Da lì, Marina comincia a scindere il corpo dalle emozioni, giocando col suo “involucro” fino a metterlo in pericolo. Negli anni Settanta si susseguono le performance Rhythm 5, durante la quale si dà fuoco dentro ad una struttura a stella a cinque punte che richiama il partito di Tito, Rhythm 4, che la farà finire in ambulanza dopo lo svenimento provocato dall’ingestione dell’aria di un ventilatore e il noto episodio d’autolesionismo davanti al fotografo Thomas Lips, che la immortala completamente nuda mentre si taglia il ventre. Lei lo definirà un atto di amore e di abbandono.

Pochi anni dopo, sarà proprio l’amore a trasformare le sue esibizioni soliste in performance di coppia: Marina conosce Ulay, artista tedesco dall’aria efebica che, dal ’76 e per i successivi 12 anni, sarà il suo partner nella vita e nell’arte. Difficile dimenticare la loro prima esperienza estetica comune mentre, sulla Giudecca prima della Biennale, correvano nudi fino a scontrarsi, con un microfono che amplificava in modo ossessivo il rumore del contatto carnale; o, ancora, le 90 repliche di Nightsea Crossing in cui si fissavano per 7 ore, completamente immobili, nel periodo in cui praticavano astinenza sessuale. Lei lo amava così tanto da non riuscire a respirare e i critici li chiamavano la coppia invincibile dell’arte. Finché, un giorno, anche loro si sono lasciati, dicendosi addio dopo una camminata di 90 giorni sulla Grande Muraglia Cinese, ovviamente nel corso di una performance.
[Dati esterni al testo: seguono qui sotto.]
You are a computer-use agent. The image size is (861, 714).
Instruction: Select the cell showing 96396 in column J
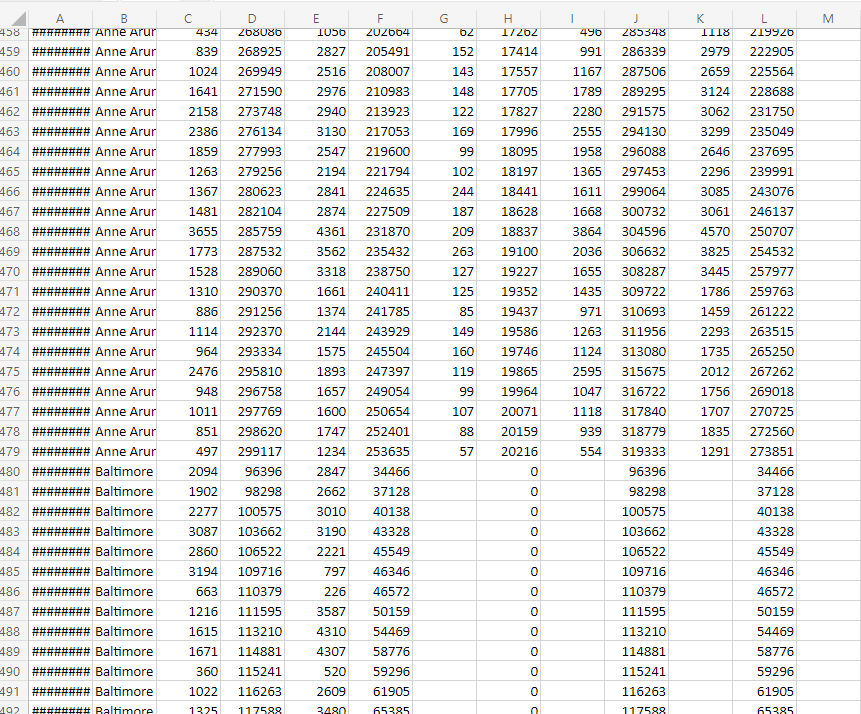coord(635,471)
Da un nordico a un mediterraneo: l’altro grande amore della Abramovic, con la quale si sposa nel 2006, è “troppo giovane, troppo bello e troppo italiano per lei”. Passano sempre 12 anni e, di nuovo, l’idillio col giovane artista Paolo Canevari si conclude. Perché tutto è destinato a finire e, non a caso, Marina ha già programmato il suo funerale, dove sarà servita una torta con scala uno a uno del suo corpo da distribuire ai presenti.  A volte, però, le cose possono anche ritornare. A provarlo, la commovente performance svoltasi nel 2010 in occasione della retrospettiva a lei dedicata da parte del MoMA: qui, dopo aver condiviso un minuto di silenzio con molti sconosciuti, la Abramovic si è trovata inaspettatamente di fronte l’adorato Ulay, che non vedeva da 20 anni. Quando si dice fare della propria vita un’opera d’arte.